From the streets of Washington D.C. to the infographics on her company’s Instagram account, Renfrew is advocating and spreading awareness for more health-protective legislation across North America. She doesn’t just sell #BetterBeauty, she educates her audience about #BetterBeauty and fights for a better future, too. Her mission to ban toxic ingredients has led to more lawmakers than ever placing cosmetics safety at the top of their legislative agendas. In 2020, Beautycounter helped pass the Safer Fragrance Bill in California, which requires companies to publicly disclose fragrance allergens. They also helped pass the Toxic-Free Cosmetics Act, which prohibits the use of 24 ingredients (some of which are part of Beautycounter’s The Never List) in personal care products sold in the state of California.
Renfrew feels incredibly passionate about what she does because she knows her mission is making a difference for her family, friends and the world at large. Through her products, she strives for sustainability, accountability, safety and transparency. She believes that consumer demand for clean beauty can change the industry and urges Congress to regulate the ingredients used in our personal care products. Since beauty products aren’t regulated by the federal government, Beautycounter developed the Beautycounter Ingredient Screen to evaluate the safety of each ingredient.
At the height of the pandemic, when safety was top of mind, Renfrew and her team released the 2020 Social Mission Report to show their consumers how they’ve delivered on their goal to give everyone access to safer products. In addition to passing three landmark clean beauty laws, Beautycounter rolled out Blueprint for Clean, 12 safety standards that their formula and manufacturing partners must adhere to. “If they won’t, it’s a hard no,” the company states on its site.
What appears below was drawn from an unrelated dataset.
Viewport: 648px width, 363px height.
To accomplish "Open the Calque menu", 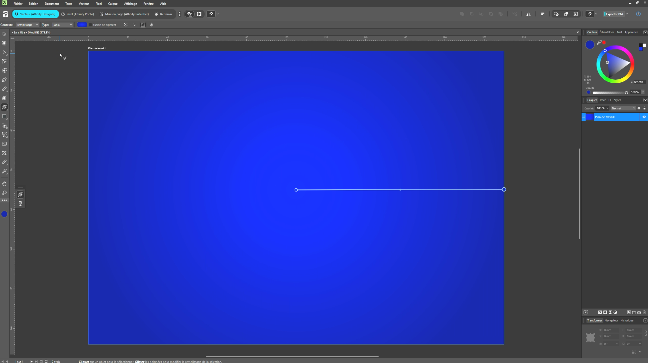I will [113, 4].
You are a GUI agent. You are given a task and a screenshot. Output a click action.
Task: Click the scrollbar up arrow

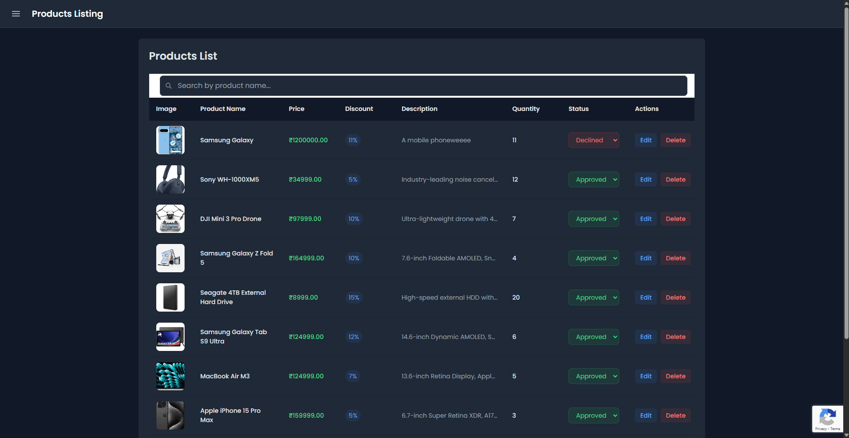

They perfected their very first refillable product, a natural deodorant called The Clean Deo, and donated over $655,000 to mission-aligned organizations. The report also goes into detail about the company’s sustainable packaging, mica toolkit and commitment to formulating products without talc.
By 2025, Renfrew’s goal for Beautycounter is to use 100 percent sustainable packaging. By 2030, they intend to achieve carbon neutrality by eliminating their carbon footprint, manufacturing with suppliers that comply with Blueprint for Clean and sourcing more sustainable packaging materials. Renfrew’s promise to strive for #BetterBeauty and a better future through advocacy and education will pave the way for more clean beauty for all.